» What this task involves: The answer must be an exact reprint of the lines from the one with "Task: Click the small" through the final line of the data, with no pictures included.

══════

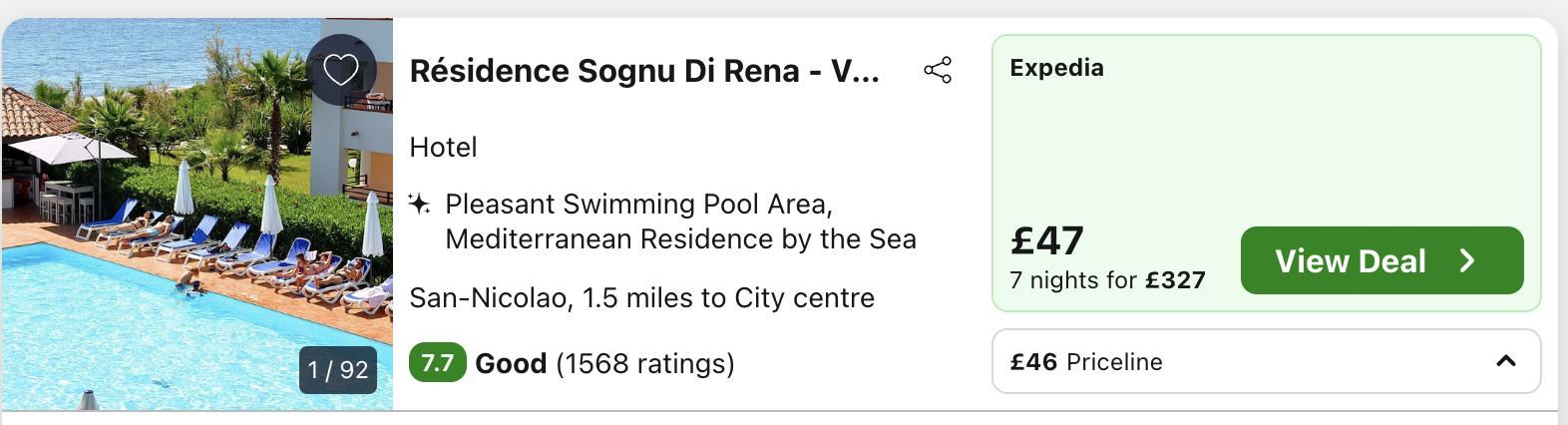The image size is (1568, 425).
Task: Share this hotel via share icon
Action: 938,70
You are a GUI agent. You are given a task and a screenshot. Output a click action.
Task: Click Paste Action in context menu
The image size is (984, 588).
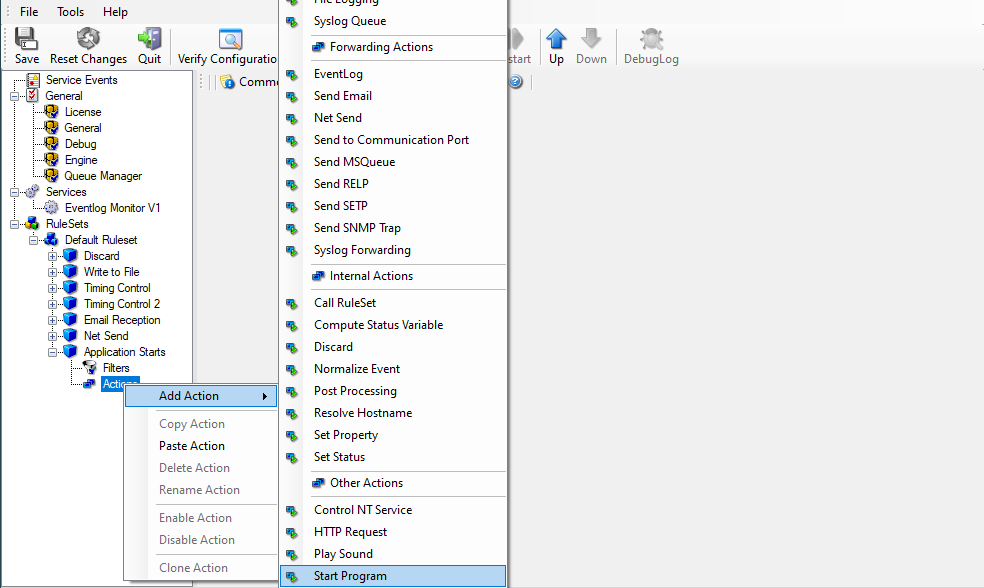click(192, 446)
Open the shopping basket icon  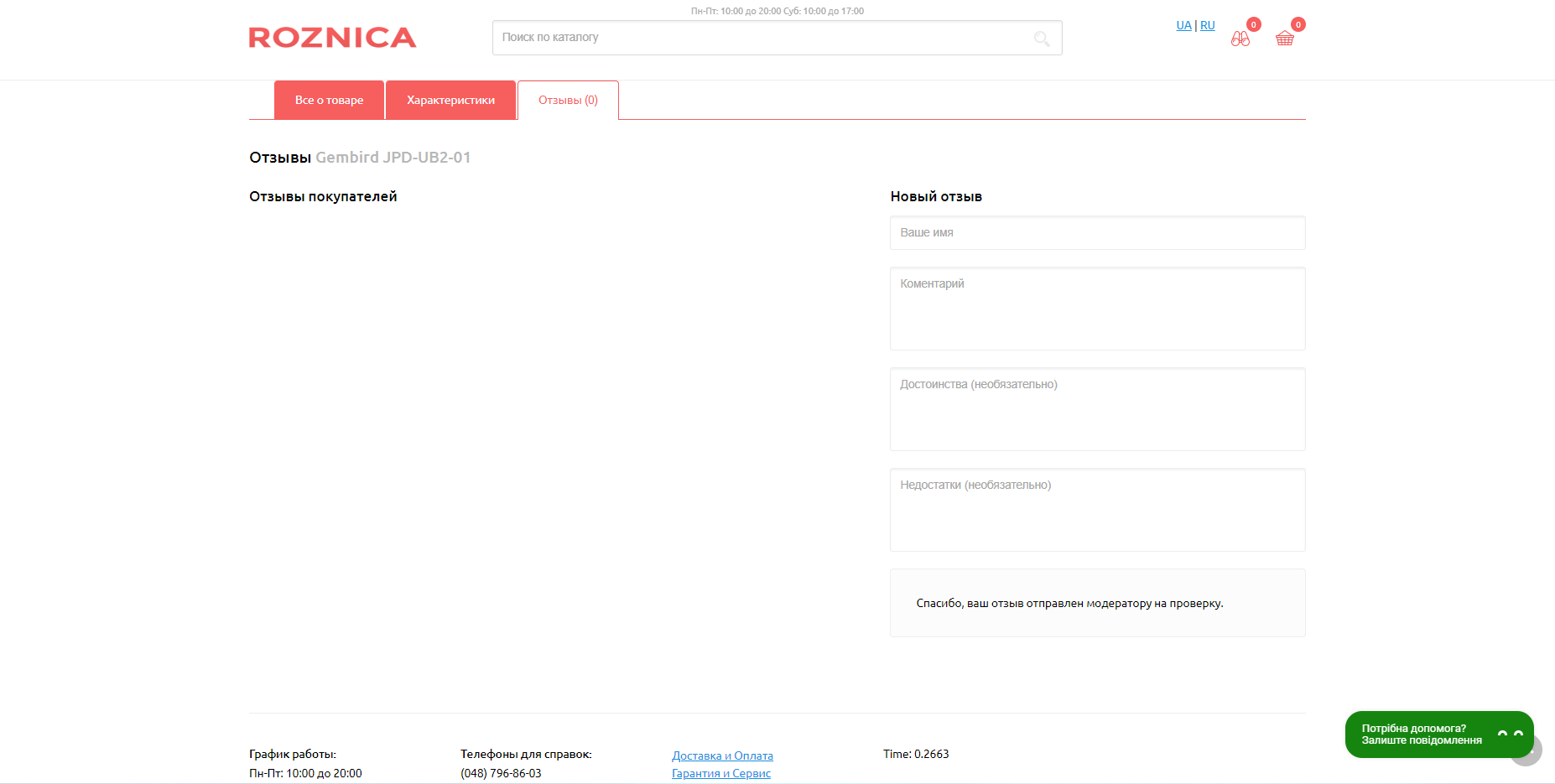tap(1284, 39)
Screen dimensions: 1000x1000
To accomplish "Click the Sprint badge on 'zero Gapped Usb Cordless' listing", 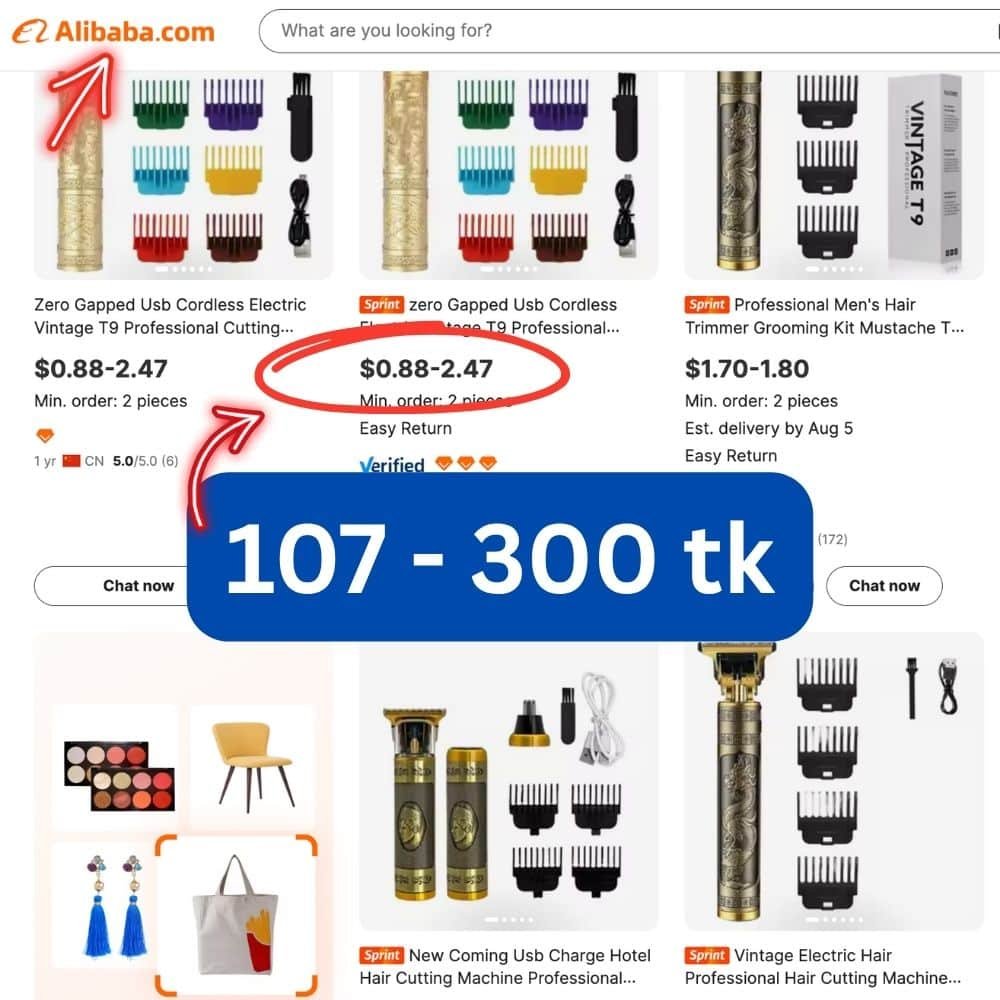I will (x=381, y=305).
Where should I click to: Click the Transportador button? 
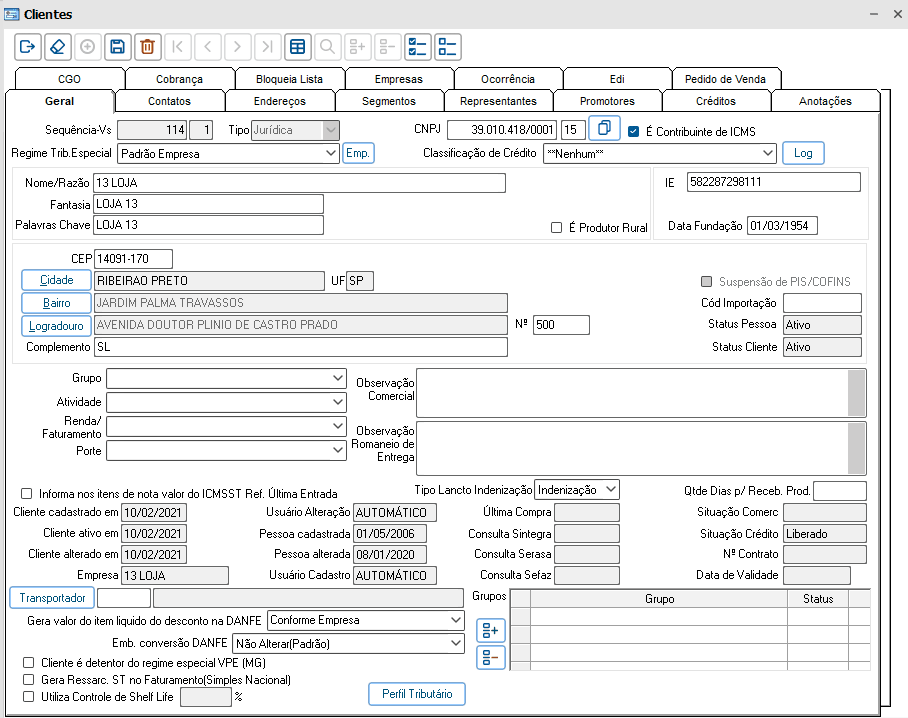52,597
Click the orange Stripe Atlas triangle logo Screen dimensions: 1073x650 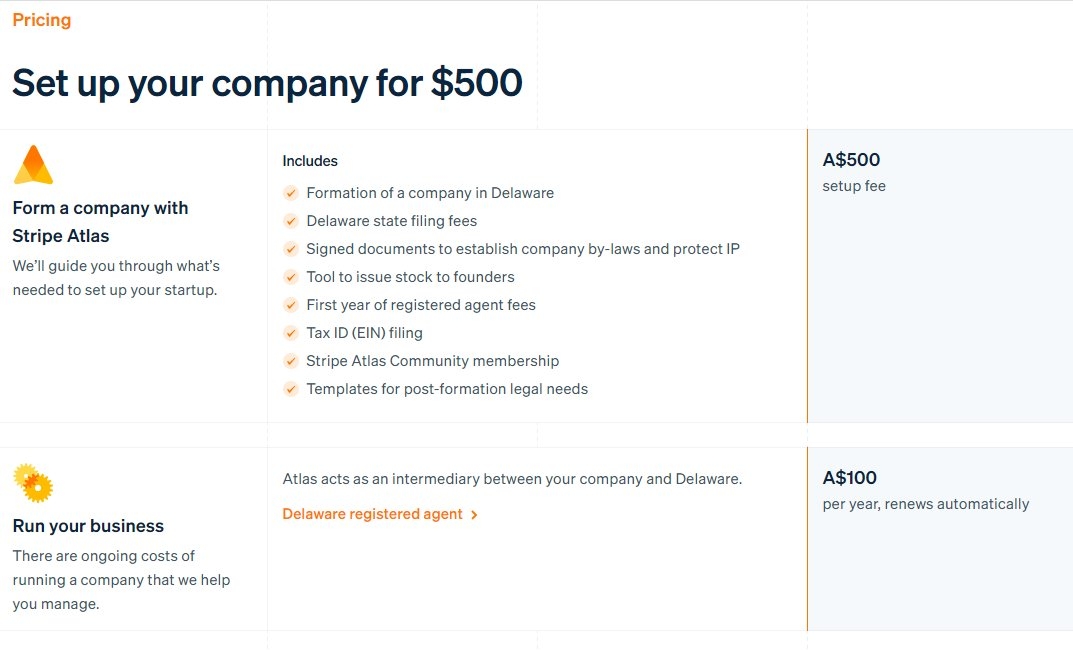coord(33,165)
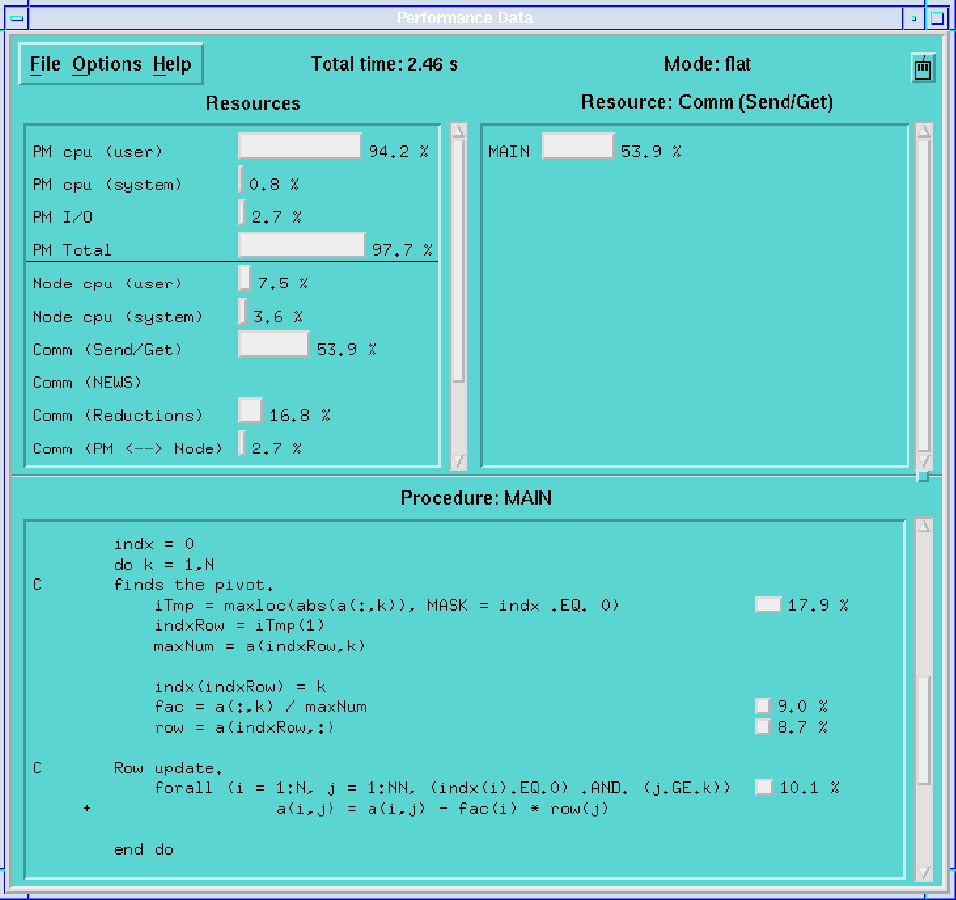Click the icon button beside Mode: flat
The width and height of the screenshot is (956, 900).
coord(923,69)
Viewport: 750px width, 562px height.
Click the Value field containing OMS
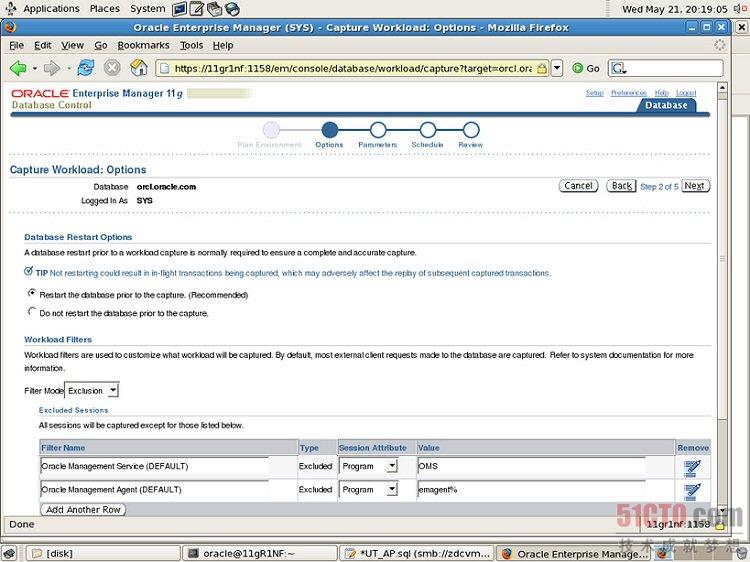pos(530,466)
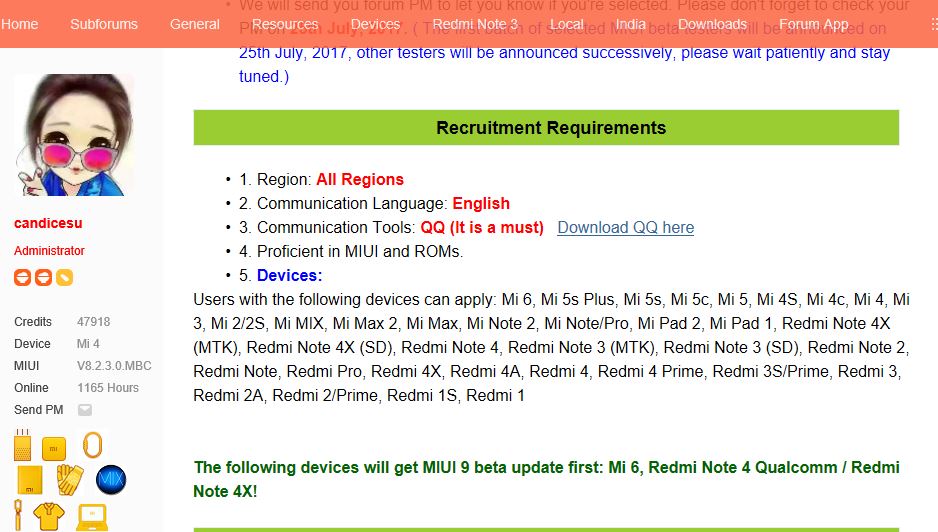
Task: Follow the "Download QQ here" link
Action: pyautogui.click(x=625, y=227)
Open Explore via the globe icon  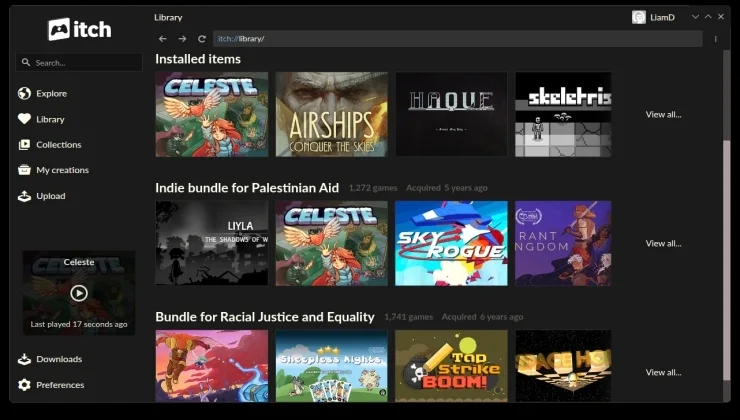[24, 93]
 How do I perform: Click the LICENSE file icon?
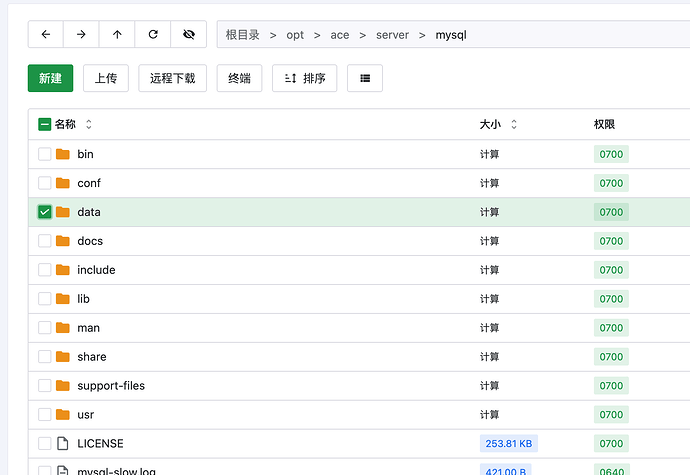point(63,443)
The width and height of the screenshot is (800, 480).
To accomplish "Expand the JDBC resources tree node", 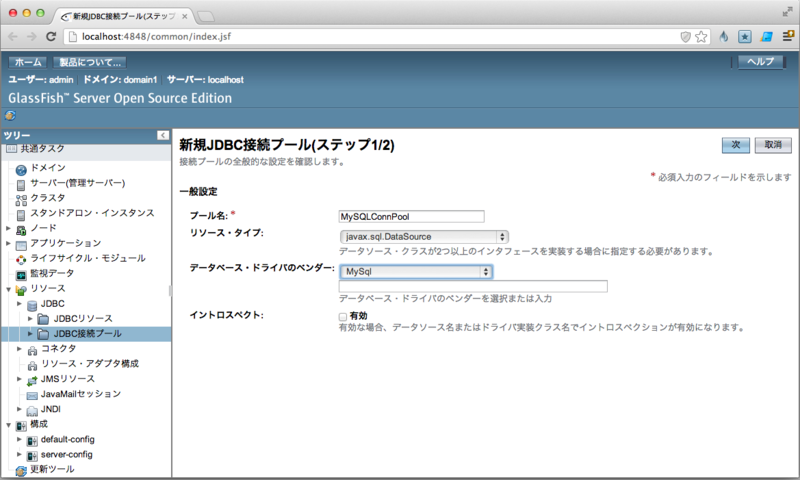I will (x=31, y=318).
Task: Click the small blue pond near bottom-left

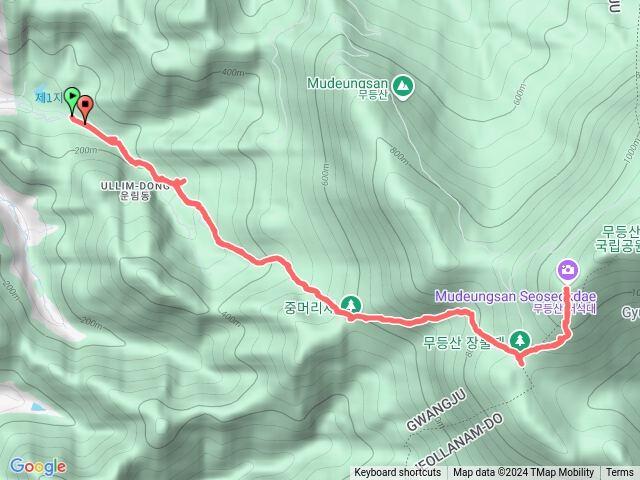Action: coord(38,407)
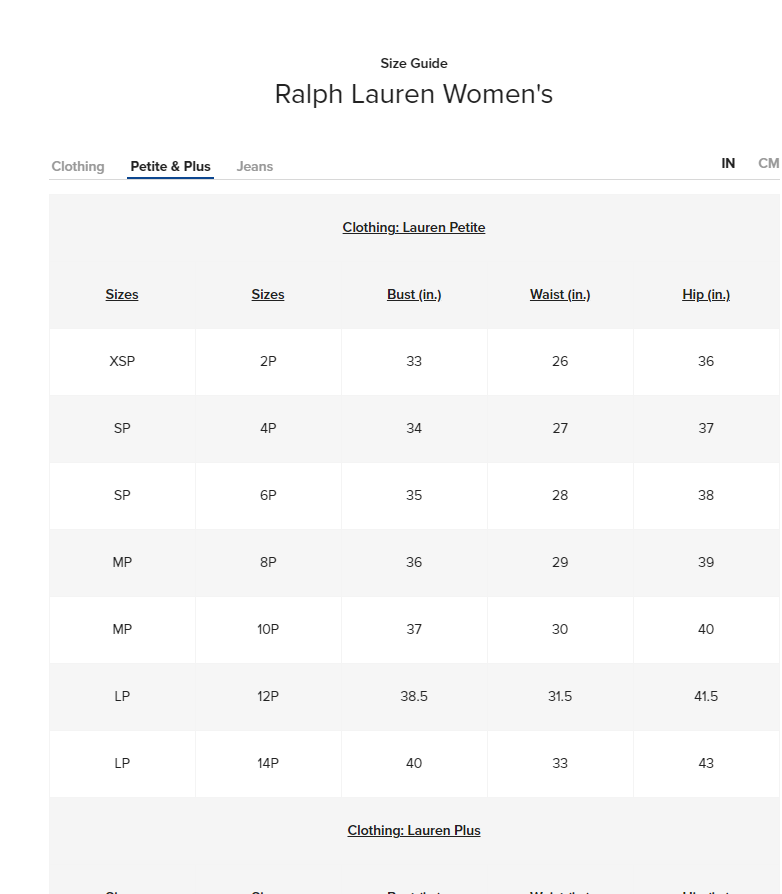782x894 pixels.
Task: Click the Bust (in.) column header
Action: (x=414, y=294)
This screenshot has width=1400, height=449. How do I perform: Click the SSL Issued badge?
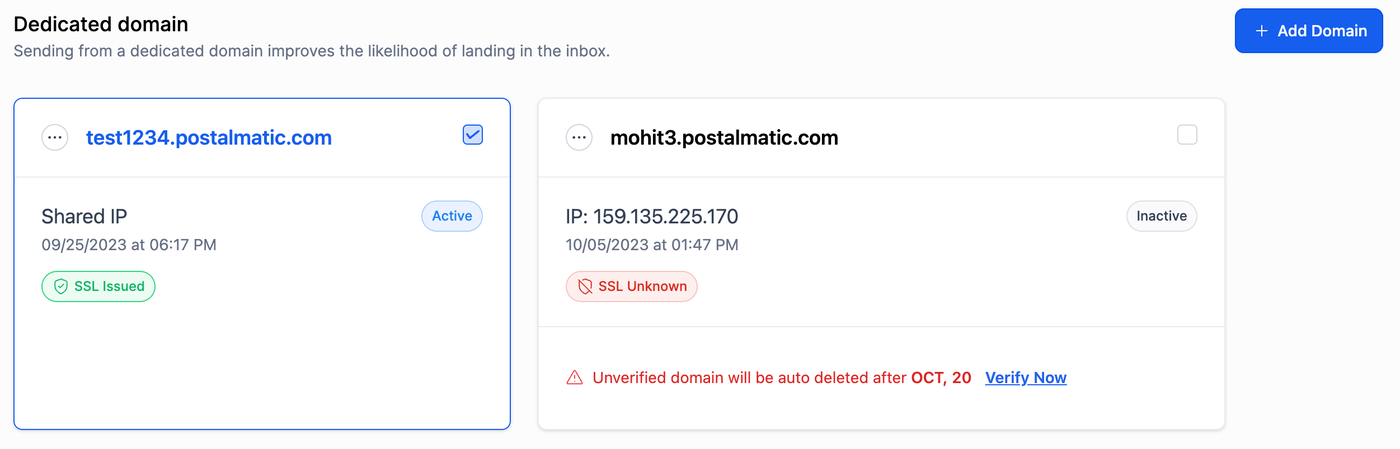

══════

» Answer area:
Task: Click the small blue pond near bottom-left

Action: coord(38,407)
782x894 pixels.
Task: Click the Bust (in.) column header
Action: (x=414, y=294)
This screenshot has width=1400, height=449. How do I perform: Click the SSL Issued badge?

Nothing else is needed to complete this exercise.